Paterson, NJ Tornado, Jul 1903

Paterson NJ Tornado of 1903.gif Paterson NJ Tornado of 1903 2.gif

TORNADO SWEEPS OVER PATERSON.

FOUR ARE KILLED AND MANY HOUSES WRECKED.

MISSILES HURT SCORES.

SMALL BUILDINGS CARRIED GREAT DISTANCE -- DEVASTATION IN SECTION THAT ESCAPED DAMAGE BY GREAT FIRE AND FLOOD.

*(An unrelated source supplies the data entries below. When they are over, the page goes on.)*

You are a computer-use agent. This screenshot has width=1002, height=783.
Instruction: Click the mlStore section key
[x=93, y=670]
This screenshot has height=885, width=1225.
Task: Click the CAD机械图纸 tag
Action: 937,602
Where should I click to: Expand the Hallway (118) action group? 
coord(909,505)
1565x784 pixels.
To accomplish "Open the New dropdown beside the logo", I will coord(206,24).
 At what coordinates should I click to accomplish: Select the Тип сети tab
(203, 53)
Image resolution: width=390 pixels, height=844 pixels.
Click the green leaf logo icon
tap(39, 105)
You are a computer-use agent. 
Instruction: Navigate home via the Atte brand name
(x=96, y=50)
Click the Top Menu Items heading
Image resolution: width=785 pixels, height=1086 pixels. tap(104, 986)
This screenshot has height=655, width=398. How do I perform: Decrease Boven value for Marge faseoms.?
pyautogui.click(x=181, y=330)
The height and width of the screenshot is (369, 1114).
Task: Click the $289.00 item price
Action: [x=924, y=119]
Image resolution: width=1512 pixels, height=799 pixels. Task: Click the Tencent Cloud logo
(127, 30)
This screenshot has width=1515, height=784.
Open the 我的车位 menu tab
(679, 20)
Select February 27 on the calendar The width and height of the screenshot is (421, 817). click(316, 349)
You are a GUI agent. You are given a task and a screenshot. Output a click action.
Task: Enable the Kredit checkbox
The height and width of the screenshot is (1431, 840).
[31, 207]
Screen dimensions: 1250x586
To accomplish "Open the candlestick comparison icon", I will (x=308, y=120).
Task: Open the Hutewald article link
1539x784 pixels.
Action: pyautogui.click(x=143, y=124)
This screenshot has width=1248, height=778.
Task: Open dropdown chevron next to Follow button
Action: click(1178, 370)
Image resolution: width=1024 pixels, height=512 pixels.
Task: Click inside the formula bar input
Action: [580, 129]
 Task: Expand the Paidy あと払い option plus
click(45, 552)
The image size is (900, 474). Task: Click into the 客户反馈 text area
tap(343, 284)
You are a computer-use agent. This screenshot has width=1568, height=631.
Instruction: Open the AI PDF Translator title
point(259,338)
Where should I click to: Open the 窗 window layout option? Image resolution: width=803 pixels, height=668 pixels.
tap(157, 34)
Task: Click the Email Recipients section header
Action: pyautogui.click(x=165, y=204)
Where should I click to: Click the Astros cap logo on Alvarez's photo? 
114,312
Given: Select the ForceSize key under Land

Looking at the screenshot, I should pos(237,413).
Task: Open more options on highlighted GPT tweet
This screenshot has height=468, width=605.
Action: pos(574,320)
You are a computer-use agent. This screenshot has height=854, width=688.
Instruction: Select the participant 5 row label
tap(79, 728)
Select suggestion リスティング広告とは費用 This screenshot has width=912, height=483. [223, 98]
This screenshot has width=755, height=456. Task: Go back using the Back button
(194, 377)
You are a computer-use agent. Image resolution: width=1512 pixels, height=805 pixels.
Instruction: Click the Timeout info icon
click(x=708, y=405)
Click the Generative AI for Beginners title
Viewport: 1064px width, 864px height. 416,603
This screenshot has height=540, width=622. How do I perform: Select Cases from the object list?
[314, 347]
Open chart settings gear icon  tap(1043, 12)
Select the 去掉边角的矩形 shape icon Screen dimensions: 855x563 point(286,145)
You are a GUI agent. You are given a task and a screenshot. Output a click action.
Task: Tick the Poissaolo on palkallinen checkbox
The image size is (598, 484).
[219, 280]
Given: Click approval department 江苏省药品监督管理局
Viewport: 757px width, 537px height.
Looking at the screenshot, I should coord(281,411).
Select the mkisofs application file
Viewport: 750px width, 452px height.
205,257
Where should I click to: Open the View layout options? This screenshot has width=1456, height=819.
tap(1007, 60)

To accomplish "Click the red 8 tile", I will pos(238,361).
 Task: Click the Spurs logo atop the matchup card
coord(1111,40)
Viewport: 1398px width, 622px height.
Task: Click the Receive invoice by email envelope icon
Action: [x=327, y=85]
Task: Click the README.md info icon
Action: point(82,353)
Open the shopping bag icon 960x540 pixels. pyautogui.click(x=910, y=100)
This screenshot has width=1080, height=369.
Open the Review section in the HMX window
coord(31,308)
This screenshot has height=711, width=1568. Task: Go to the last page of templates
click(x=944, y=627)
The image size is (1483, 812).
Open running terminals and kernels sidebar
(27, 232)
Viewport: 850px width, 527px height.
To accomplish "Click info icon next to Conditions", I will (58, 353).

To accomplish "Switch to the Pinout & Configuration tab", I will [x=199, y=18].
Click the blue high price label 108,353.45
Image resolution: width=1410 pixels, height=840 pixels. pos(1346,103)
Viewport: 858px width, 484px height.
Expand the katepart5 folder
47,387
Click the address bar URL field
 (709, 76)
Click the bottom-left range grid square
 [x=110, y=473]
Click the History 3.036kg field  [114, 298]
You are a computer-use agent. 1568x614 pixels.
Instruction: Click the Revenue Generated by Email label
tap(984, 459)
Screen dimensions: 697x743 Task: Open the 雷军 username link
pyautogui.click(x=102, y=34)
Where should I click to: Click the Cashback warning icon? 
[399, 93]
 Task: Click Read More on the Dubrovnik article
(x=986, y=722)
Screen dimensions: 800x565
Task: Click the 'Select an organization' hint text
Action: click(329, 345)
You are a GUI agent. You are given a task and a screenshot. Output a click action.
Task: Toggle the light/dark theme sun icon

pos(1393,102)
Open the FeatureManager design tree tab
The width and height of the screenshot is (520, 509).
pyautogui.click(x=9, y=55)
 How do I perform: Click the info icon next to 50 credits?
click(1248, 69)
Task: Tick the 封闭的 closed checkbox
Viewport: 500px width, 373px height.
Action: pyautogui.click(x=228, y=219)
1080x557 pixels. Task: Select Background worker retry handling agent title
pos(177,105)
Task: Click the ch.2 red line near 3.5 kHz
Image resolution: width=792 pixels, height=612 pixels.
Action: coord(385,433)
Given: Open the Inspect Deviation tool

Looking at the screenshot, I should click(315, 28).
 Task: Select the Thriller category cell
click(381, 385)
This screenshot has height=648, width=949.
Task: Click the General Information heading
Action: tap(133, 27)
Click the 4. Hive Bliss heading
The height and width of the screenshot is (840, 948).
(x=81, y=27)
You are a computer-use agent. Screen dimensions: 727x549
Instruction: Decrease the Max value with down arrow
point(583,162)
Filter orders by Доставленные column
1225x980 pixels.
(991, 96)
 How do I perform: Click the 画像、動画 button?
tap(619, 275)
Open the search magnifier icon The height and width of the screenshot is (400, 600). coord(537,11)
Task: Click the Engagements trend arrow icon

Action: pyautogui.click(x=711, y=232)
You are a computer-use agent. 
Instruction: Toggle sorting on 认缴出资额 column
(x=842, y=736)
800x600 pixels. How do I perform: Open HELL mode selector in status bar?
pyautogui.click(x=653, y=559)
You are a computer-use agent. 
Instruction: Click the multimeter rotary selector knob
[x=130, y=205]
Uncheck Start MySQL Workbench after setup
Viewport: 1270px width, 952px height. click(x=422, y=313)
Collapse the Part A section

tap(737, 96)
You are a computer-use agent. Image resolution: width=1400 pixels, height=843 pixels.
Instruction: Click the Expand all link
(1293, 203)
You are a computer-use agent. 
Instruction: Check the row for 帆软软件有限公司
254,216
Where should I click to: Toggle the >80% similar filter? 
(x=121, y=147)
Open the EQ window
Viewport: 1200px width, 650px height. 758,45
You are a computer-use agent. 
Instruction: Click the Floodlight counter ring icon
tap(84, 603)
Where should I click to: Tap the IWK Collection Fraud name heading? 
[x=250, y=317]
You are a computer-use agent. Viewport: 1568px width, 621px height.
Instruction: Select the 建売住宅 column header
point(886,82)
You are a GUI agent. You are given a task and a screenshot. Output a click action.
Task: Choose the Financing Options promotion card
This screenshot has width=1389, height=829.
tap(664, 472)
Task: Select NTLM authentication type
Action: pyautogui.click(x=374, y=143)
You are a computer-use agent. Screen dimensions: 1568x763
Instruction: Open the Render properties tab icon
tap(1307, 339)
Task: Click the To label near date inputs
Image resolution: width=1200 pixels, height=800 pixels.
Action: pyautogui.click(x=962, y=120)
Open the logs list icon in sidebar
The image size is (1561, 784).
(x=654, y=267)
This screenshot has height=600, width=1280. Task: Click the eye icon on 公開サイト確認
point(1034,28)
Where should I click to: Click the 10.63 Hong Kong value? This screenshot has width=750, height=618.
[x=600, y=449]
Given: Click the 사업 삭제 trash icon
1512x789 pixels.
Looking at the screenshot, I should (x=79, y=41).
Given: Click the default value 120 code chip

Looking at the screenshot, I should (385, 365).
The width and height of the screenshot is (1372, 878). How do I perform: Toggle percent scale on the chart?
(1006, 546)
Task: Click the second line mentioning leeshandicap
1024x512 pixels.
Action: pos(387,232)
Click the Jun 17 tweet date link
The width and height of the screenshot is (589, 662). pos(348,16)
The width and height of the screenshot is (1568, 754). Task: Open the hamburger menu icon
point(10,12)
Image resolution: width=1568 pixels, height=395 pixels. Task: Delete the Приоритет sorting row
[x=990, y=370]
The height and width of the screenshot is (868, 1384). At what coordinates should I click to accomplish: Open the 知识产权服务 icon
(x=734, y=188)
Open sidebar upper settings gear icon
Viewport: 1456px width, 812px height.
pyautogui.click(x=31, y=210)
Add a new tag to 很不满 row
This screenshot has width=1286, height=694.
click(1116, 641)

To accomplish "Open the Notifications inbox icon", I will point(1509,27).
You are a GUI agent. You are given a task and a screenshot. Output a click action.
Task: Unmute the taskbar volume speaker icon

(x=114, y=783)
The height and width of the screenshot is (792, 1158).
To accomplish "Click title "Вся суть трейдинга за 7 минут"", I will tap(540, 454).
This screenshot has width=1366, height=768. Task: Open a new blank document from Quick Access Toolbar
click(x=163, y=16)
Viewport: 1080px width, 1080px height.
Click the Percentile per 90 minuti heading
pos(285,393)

Paterson, N.J., July 22 -- A dense black cloud, assuming the shape of a cone, and whirling with furious rapidity, loomed up over the top of Garrett Mountain, just southeast of Paterson, at 3 o'clock this afternoon. In less than ten minutes it swept over that section of the city known as South Paterson, killing four persons, seriously injuring fifteen, and hurting more than a hundred, and wrecking six buildings and damaging more than 200 others. Then it passed over the Passaic River, across the meadows and disappeared in the air.
The scene of devastation was almost as extensive as that that Peterson saw after her great fire last year. The section of the city that suffered this time was crowded with mills and factories and the homes of the hundreds of employes, who, while at their work today, suffered injury, or are now telling of their almost marvelous escape from death.
Darkness followed the catastrophe so closely that it has been impossilbe tonight to make and accurate calculation of the pecuntary damage wrought.
Shortly after 2 o'clock the clear sky became cloudy. Steadily it grew darker and darker, until it became necessary to turn on lights in the business houses and homes.
Then dimly outlined against the dark sky appeared the still blacker funnel shaped cloud. Few beheld it, as almost everybody, fearing the storm, had sought shelter indoors. The cloud was suspended for a moment some distance above the mountain, then descended with fearsome rapidity and swirled across the part of town lying north and east of it.
Roofs of houses were wrested from their fastenings and blown around and around by the force of the wind, other buildings in the path were twisted on their foundations, out buildings were picked up and carried great distances and were dashed to pieces against other objects or fell when the storm had passed. Trees were uprooted, huge
boards and timbers from a lumber yard were sent whirling in the air, and trolley and telephone wires fell beneath the debris that was strewn about in the roughest manner imaginable.